Burschenschaften planen Nachweis für echte Deutsche

Burschentag in Eisenach sucht Kriterien für Aufnahme. Kritiker sprechen von „Ariernachweis“

Eisenach. Beim Burschentag in Eisenach geht es erneut darum, wie deutsch Studenten sein müssen, um Mitglied der umstrittenen Studentenverbindungen werden zu können. Es werde diskutiert, wer ein „deutscher Student“ sei, sagte der amtierende Sprecher der Deutschen Burschenschaft (DB), Burkhard Mötz, am Donnerstag in Eisenach. Eine Kommission habe einen Antrag vorgelegt, der sich bei der Definition des Deutschseins eng an das Bundesvertriebenengesetz anlehne. Nähere Angaben wollte Mötz nicht dazu machen.
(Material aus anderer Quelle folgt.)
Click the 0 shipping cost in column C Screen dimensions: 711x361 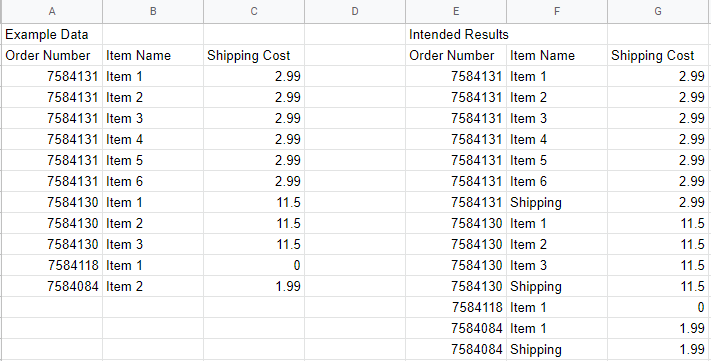254,265
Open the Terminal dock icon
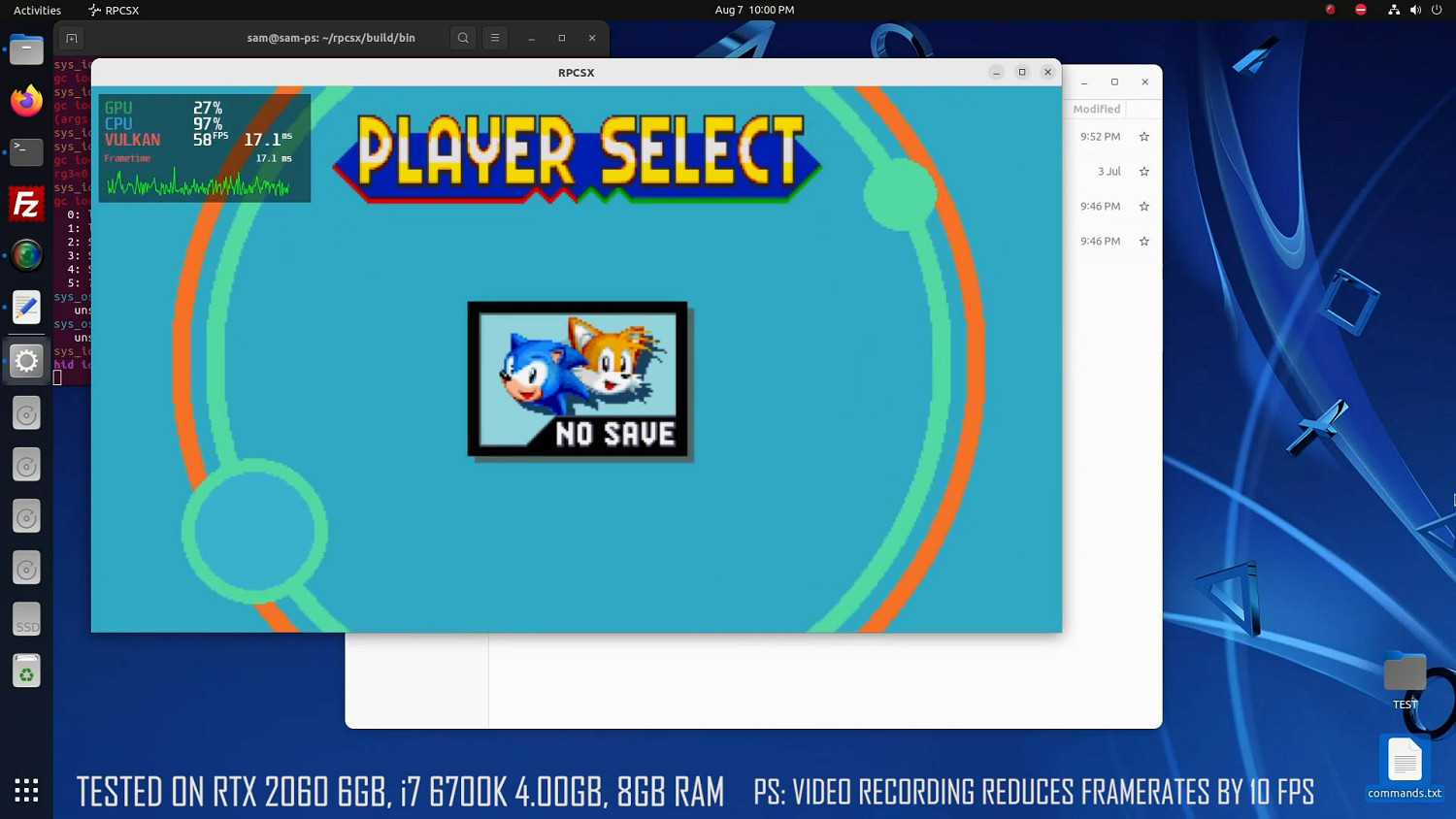Viewport: 1456px width, 819px height. coord(26,151)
Seit zwei Jahren sorgt die Debatte um Aufnahmekriterien für die Studentenverbindungen, denen Kritiker einen Rechtsruck und die Forderung nach einer Art „Ariernachweis“ vorwerfen, für heftige Kontroversen.

2011 war auf dem Burschentag erstmals der Antrag einer Burschenschaft diskutiert worden, der von manchen als Forderung nach einem „Ariernachweis“ für die Mitgliedschaft gedeutet wurde. Den jetzt vorliegenden Vorschlag der Kommission bezeichnete Mötz als „gemäßigten“. Einen Bericht von „Spiegel Online“, wonach in dem Antrag nicht mehr nur zwischen „deutscher“ und „nicht deutscher“ Abstammung unterschieden werde, wollte Mötz mit Verweis auf die noch nicht abgeschlossene Diskussion nicht kommentieren. Nach dem Bericht soll nun die Unterteilung in „deutsche“, „abendländisch-europäische“ und „nicht abendländisch-europäische“ Abstammung vorgeschlagen sein. Sollte sich jemand aus der dritten Gruppe bewerben, sei eine „Einzelfallprüfung durch den Rechtsausschuss der Deutschen Burschenschaft“ erforderlich, gehe aus dem Papier hervor.
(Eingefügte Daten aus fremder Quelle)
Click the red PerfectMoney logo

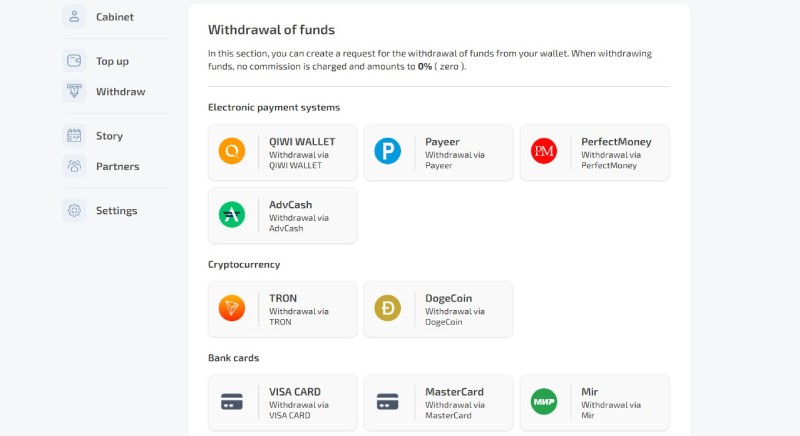click(544, 151)
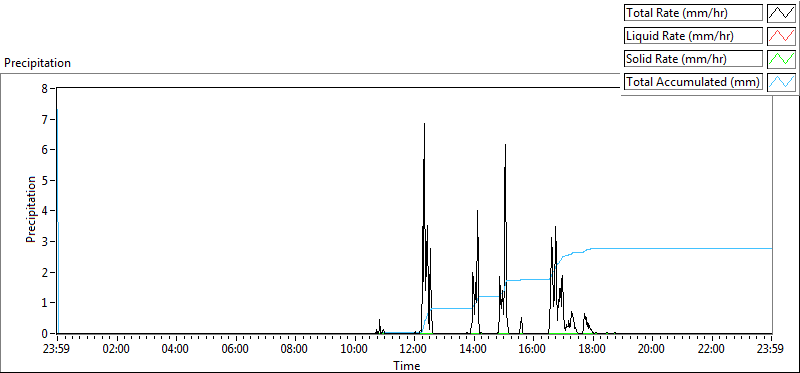800x373 pixels.
Task: Click the Solid Rate green line icon
Action: click(x=781, y=58)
Der Burschentag in Eisenach tagt bis Sonntag. Es sind Proteste angekündigt. Die DB ist der größte Dachverband der Verbindungen. Kritiker werfen ihm vor, nicht deutlich genug gegen rechtsradikale Strömungen innerhalb der Burschenszene vorzugehen. Zahlreiche als liberal geltende Burschenschaften haben den Dachverband in der Vergangenheit verlassen. Mötz bestritt, dass es Spaltungstendenzen innerhalb der Burschenszene gebe. Zwar räumte er die Austritte einzelner Bünde ein. Im Wesentlichen sei die Spaltung aber von den Medien herbeigeschrieben, sagte er. Noch immer seien in der DB etwa 100 Burschenschaften versammelt, der Verband repräsentiere noch immer mehr als 10.000 Mitglieder im deutschen Sprachraum. Nach Angaben von Mötz haben 18 Burschenschaften den Verband seit dem Burschentag 2012 verlassen. Die DB-kritische Initiative „Burschenschafter gegen Neonazis“ hatte die Zahl der ausgetretenen Verbindungen mit 25 angegeben.